▶ WRITTEN REQUEST: Reproduce the passage of the article about Oregon's urban-rural divide word for word, starting with "As an example, students" and going on through "and rural environments.".

▶ EXCERPTED PASSAGE:
******

College students studying Oregon’s urban-rural divide knew they would find contrasts between Portland and Eastern Oregon. What they didn’t expect was how much the two regions have in common, from high rents and the lack of affordable housing to the popularity of farmers’ markets.

That newfound awareness was a key goal of the 2019 Urban-Rural Ambassadors Summer Institute: Gain a broader understanding of what Oregonians have in common and the challenges they face — regardless of where they live — and develop skills to help Oregonians collaboratively work across the urban-rural divide.

This is the second year of the program, which brought together 14 students from Eastern Oregon and Portland State universities for the intensive 10-day course in September.

“I think a lot of us were prepared to see differences, but we weren’t necessarily prepared for all the similarities,” PSU student Ashley Heyberger said.

Heyberger moved to Portland about seven years ago from rural central California, so she didn’t feel much of a cultural shock as the class visited La Grande, Joseph and Pendleton. Through the course, she saw parallels between rural California and Oregon. She found even stronger parallels between urban and rural life within Oregon — especially rent prices.

“The class is so powerful,” said Megan Horst, an assistant professor of urban studies and planning at PSU. “It’s just so funny. You can live in this state and have such perceptions of other parts of the state because you never go there. And when we do go there, we go as tourists.”

Horst co-taught this year’s course with Christopher Walsh, an assistant professor of chemistry at EOU, along with Kristen Wright of the National Policy Consensus Center at PSU. The course included four days in Eastern Oregon and four in the Portland metro area. Discussions and presentations were intertwined with field trips and other activities, including site visits on the travel days.

Different universities with common goal

The two universities are a natural match. PSU, with its 27,000 students, is clustered in downtown Portland and declares its mission as “let knowledge serve the city." EOU is enshrined in state law as “Oregon’s Rural University.” Its dormitory-style campus sits on the edge of La Grande, a city of about 13,000 at the base of the Blue Mountains. More than a third of EOU’s 3,000 students attend classes online.

“The program changed a lot of my perspective of what it’s like to live in rural places,” said Sarah Friedman, a PSU student who grew up in Beaverton. “There’s always pros and cons of living out there or living in the city. What I was most surprised with was how a lot of the issues the city faces are what La Grande also faces. Their housing issue is quite similar to Portland.”

She added: “We say that there is this divide between the urban and rural, but in reality, in the background we’re all connected in some way.”

As part of their field trips, students saw the Columbia River hydroelectric dams and a rural wind farm that provide power for all of Oregon. They toured the Oregon Food Bank in Portland and one of its regional partners in La Grande.

The course broadly focused on four areas: food systems and food security, land use and working lands, housing and homelessness, and climate change and environmental quality. Ten days is barely enough to scratch the surface, but Friedman said the course was well-designed to challenge students’ thinking.

As an example, students attended the Climate Strike rally in Portland. That led to a spirited class discussion about whether such actions are effective. Students came away realizing that climate change is an exceedingly complex issue in the urban and rural environments.

******

Records from a dataset:
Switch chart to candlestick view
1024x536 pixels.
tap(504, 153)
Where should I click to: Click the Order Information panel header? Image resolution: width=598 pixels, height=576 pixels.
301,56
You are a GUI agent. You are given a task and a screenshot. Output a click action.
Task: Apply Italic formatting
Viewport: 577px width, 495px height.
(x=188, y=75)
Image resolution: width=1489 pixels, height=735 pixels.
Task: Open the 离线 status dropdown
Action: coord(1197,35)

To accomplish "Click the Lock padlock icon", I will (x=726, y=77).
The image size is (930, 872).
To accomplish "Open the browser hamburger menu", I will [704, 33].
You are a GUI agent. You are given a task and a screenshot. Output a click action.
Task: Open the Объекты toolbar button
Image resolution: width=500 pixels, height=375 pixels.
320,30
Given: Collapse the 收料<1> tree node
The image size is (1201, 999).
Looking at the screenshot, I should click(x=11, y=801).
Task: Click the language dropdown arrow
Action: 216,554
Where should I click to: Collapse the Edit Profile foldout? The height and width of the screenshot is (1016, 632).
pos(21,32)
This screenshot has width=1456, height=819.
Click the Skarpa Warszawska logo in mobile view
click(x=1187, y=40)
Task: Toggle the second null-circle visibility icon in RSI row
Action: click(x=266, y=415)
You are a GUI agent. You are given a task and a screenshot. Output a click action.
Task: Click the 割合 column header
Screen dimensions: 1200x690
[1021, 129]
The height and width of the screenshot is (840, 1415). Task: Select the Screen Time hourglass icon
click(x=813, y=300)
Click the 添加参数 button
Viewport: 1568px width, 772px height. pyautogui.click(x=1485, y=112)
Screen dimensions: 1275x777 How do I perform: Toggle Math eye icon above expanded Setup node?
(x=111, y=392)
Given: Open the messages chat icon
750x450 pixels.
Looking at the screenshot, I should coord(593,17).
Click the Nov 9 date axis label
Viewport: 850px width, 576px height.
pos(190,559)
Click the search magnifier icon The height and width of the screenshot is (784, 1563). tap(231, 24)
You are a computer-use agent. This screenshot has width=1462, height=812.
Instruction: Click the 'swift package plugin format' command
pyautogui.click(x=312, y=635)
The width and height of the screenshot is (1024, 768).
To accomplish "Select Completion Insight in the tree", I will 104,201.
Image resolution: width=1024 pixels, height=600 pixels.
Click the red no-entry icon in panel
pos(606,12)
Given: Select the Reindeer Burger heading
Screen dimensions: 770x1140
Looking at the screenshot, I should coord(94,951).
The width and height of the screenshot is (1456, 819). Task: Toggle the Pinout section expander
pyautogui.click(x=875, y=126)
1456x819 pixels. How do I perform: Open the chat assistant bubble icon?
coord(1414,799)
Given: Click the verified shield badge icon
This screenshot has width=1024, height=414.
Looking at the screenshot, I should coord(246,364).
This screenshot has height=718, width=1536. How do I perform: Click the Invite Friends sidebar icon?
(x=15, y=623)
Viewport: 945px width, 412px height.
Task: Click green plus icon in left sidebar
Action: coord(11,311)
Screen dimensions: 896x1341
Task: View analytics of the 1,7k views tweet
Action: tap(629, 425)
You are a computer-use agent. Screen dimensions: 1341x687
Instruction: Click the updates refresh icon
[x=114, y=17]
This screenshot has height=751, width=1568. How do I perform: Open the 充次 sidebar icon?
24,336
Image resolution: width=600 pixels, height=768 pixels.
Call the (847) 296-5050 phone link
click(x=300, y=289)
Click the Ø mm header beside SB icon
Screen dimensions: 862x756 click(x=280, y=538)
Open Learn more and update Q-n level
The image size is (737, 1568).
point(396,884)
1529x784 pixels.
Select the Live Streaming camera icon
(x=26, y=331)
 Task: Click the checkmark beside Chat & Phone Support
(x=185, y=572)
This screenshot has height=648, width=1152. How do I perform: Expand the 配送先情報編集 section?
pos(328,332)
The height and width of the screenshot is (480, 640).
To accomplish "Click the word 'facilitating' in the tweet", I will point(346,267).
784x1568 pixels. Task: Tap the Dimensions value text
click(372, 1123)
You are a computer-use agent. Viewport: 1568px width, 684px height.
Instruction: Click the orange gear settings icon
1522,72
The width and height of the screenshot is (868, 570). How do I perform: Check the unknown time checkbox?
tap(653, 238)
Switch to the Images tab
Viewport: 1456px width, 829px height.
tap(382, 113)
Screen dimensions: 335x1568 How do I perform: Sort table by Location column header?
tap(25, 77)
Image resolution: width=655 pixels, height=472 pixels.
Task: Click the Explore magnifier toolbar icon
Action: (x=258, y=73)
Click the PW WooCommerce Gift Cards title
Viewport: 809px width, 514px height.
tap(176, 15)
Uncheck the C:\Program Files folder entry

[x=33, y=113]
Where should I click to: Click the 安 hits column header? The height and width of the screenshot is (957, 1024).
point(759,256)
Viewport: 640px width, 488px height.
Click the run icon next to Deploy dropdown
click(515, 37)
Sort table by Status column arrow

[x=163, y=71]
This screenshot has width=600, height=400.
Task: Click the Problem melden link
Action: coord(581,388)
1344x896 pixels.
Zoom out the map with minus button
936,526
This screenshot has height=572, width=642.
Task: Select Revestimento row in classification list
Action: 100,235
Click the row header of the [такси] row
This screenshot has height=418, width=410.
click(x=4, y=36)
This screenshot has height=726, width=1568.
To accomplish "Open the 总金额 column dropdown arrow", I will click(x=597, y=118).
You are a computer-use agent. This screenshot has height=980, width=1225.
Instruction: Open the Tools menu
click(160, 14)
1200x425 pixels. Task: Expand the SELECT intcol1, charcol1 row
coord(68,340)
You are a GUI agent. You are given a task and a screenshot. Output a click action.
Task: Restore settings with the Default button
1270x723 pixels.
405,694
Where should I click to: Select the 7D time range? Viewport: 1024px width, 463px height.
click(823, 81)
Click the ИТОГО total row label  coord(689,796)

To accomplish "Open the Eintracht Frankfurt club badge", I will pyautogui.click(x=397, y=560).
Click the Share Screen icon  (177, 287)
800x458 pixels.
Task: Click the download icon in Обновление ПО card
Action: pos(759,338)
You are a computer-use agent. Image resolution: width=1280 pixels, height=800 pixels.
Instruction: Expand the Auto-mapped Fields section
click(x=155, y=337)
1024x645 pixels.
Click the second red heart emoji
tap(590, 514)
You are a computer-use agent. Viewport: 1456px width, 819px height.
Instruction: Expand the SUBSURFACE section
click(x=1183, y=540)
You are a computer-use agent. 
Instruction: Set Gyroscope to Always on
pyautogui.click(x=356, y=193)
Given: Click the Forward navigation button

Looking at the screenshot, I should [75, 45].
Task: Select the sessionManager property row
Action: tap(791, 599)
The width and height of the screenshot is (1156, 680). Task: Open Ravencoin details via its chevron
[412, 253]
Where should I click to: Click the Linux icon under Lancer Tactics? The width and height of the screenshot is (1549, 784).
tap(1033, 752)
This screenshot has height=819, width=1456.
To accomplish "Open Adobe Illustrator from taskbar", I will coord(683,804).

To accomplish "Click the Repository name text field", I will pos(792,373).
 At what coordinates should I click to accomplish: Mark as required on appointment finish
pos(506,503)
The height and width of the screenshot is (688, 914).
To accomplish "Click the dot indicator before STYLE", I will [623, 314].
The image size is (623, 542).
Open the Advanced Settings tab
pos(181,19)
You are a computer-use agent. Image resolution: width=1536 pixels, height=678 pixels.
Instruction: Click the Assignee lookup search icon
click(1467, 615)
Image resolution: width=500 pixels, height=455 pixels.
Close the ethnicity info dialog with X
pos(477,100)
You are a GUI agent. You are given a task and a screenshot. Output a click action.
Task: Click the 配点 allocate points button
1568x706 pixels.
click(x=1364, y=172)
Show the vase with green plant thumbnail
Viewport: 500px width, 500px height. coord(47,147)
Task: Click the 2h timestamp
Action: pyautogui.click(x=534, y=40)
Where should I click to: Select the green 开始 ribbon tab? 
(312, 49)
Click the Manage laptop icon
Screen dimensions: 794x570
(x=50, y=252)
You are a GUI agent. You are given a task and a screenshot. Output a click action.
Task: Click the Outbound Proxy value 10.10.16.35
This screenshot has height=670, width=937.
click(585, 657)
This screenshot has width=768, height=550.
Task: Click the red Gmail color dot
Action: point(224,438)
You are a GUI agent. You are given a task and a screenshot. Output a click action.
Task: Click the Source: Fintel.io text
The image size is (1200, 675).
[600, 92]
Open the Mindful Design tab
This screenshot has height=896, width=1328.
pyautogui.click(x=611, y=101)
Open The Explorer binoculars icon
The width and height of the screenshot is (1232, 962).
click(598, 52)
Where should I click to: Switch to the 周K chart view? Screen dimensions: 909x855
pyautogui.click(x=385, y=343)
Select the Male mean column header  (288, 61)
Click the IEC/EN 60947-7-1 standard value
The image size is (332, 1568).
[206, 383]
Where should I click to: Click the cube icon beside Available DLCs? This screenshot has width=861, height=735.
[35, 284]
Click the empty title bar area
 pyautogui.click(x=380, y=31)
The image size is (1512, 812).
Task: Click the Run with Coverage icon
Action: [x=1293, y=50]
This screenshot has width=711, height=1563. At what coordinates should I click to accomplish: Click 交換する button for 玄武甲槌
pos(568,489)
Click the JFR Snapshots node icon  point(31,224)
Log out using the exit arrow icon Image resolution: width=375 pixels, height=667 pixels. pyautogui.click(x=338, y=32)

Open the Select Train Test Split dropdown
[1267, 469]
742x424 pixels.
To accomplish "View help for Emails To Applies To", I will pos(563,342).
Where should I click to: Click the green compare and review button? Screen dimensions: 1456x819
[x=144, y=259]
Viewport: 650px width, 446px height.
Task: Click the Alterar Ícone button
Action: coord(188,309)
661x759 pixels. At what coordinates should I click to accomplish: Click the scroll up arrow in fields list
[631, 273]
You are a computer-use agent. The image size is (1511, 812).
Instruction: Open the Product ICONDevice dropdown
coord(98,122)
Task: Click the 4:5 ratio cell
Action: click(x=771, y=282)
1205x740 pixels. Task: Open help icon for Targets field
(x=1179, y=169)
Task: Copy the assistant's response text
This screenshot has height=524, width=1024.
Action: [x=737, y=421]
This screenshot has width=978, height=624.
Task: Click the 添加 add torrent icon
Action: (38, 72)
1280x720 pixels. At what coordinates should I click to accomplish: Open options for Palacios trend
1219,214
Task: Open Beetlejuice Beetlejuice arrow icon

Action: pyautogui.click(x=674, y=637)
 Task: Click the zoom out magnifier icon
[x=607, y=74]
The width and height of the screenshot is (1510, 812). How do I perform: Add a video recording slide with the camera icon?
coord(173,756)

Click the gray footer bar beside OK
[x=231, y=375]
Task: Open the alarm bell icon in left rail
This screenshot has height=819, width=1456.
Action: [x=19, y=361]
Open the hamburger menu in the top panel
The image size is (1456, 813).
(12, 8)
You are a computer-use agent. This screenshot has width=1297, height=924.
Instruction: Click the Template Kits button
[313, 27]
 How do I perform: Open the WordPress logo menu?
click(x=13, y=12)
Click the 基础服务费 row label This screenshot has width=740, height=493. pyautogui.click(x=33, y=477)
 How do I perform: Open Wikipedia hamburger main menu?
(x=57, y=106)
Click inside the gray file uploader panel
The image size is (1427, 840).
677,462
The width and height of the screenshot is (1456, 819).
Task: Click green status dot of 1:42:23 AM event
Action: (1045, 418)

******

▶ WRITTEN SOLUTION:
As an example, students attended the Climate Strike rally in Portland. That led to a spirited class discussion about whether such actions are effective. Students came away realizing that climate change is an exceedingly complex issue in the urban and rural environments.